- [SOURCE PASSAGE]
My 4 days home was one room flat, with quite cozy kitchen, a lot of japanese spycies, and big windows. Henry has made me a launch – pasta with fish and salad… Isn’t it a nice feeling when you are somewhere and somebody you don’t know yet is preparing you launch while you’re taking first shower in 2 days?

As Henry was working, I didn’t want to disturb him, I went for a walk in the city. Actually, to be more precise, he gave me his old, crapy bike and I went on a ride with it. Half of the way I was thinking that I will break, another half – I was surprised how it didn’t brake. Anyway, it broke just next day.

I’m terribly bad with maps, I don’t understand, why if in map it’s shown that you should turn to the left, in real life you should turn to the right… The consequence of me, not having good relationship with them, is quite cleer – one hour of looking for one street which was supposed to take me to East Side Gallery. Anyway, I didn’t lose my hope and last guy, whom I asked where was that street, said that I should go just 4 km further and I’ll see it… Sonnellea, or something like this is still one of those streets which you remember with fear.

Berlin, 2013

Berlin, 2013

Anyway, after that 1 hour of riding everywhere, passing park, full of wheet smell, I found what I was looking for. The Wall. The paintings. The words for freedom. The sense of humour. ย The atmosphere. I was trying to imagine what did those people who paintend it, felt. What was their emotional state in that moment. What was the feeling to live in Berlin in 1989. I was 4 in that moment… What was the feeling to see people from the other side of the wall. What was the feeling to wake up next morning of August and realize, that you already live in another world… It should have been so amazing, emotional and interesting.

East side gallery

East side gallery

 

… evening eating hamburgers and drinking german beer went just fine. To be hosted by someone you don’t know is amazing experience. You never know what you’ll meet, where you’ll sleep, but probably for sure you’ll get some inspiring stories.

- [SOURCE MATERIAL]
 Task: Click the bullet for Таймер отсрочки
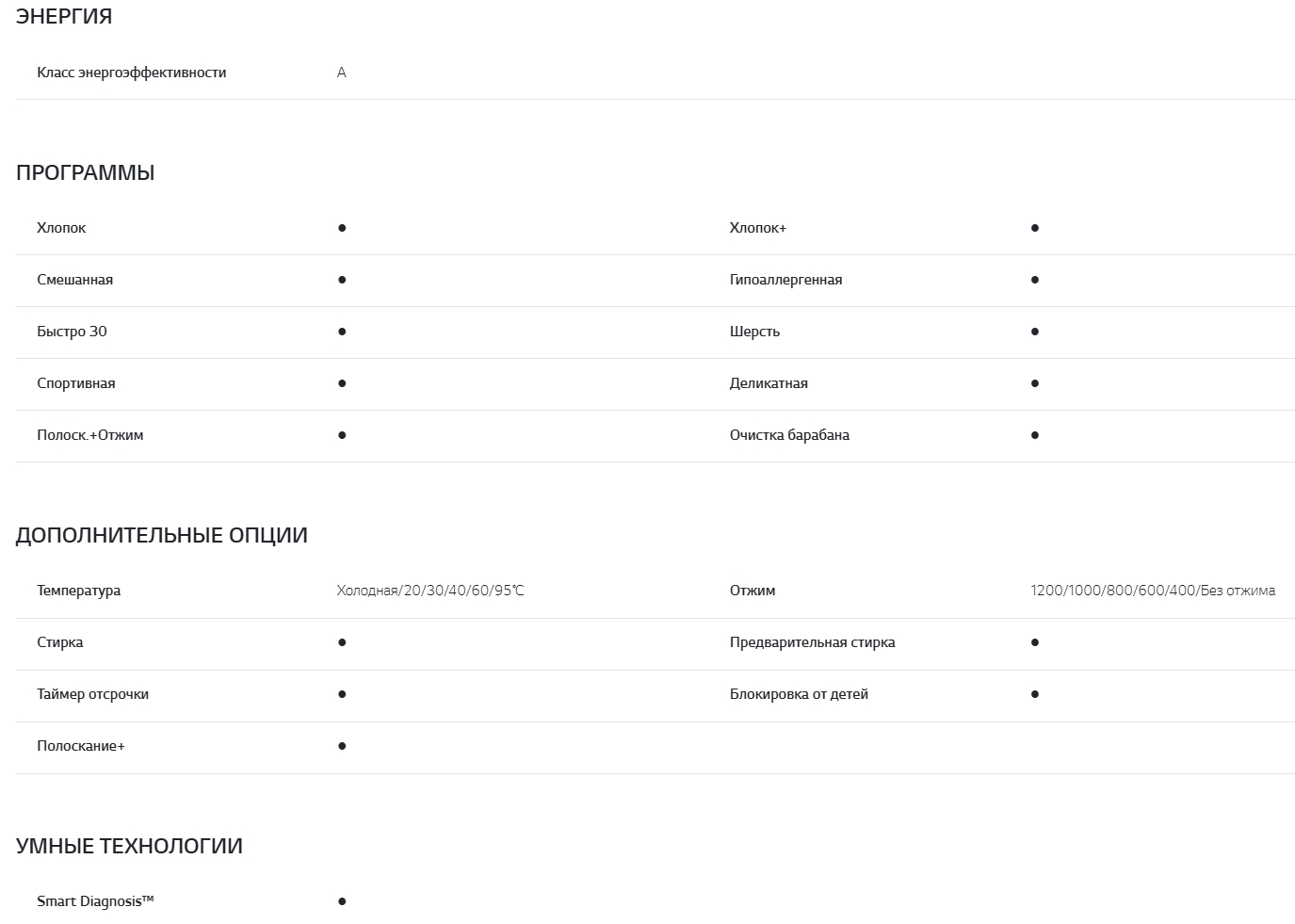[x=342, y=694]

- [WHAT YOU HAVE TO DO] In the Berlin travel account, what food did Henry prepare for the writer? The lines are unrelated to the Berlin travel account.

- [FINISHED TASK] Pasta with fish and salad.